— Recorded information —

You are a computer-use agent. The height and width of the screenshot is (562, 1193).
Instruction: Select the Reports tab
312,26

* * *

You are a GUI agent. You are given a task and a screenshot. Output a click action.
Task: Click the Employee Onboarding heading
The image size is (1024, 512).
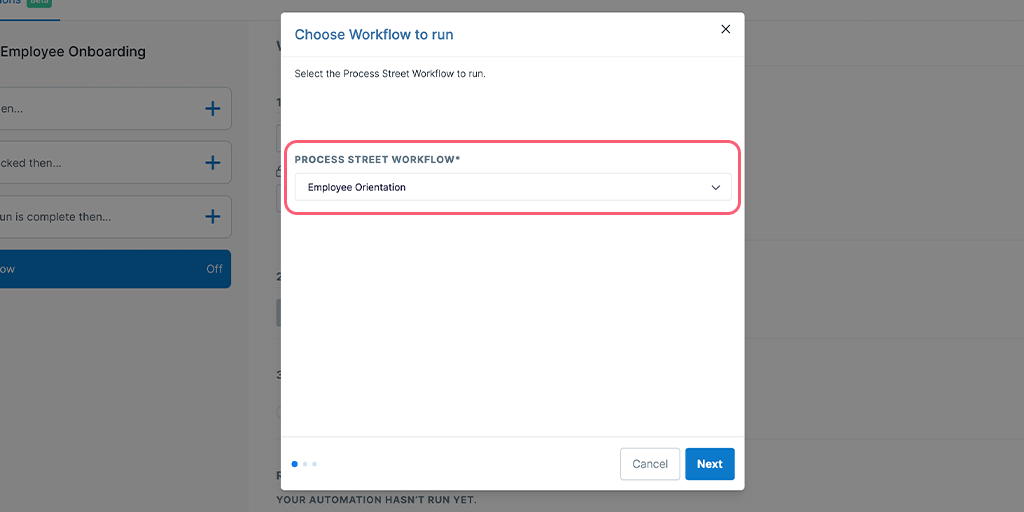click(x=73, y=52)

— Instructions to follow —
The word "agent" appears in some lines of the data. Copy every one of those lines.

— Answer box —
You are a computer-use agent. The height and width of the screenshot is (562, 1193).
You are a GUI agent. You are given a task and a screenshot. Output a click action.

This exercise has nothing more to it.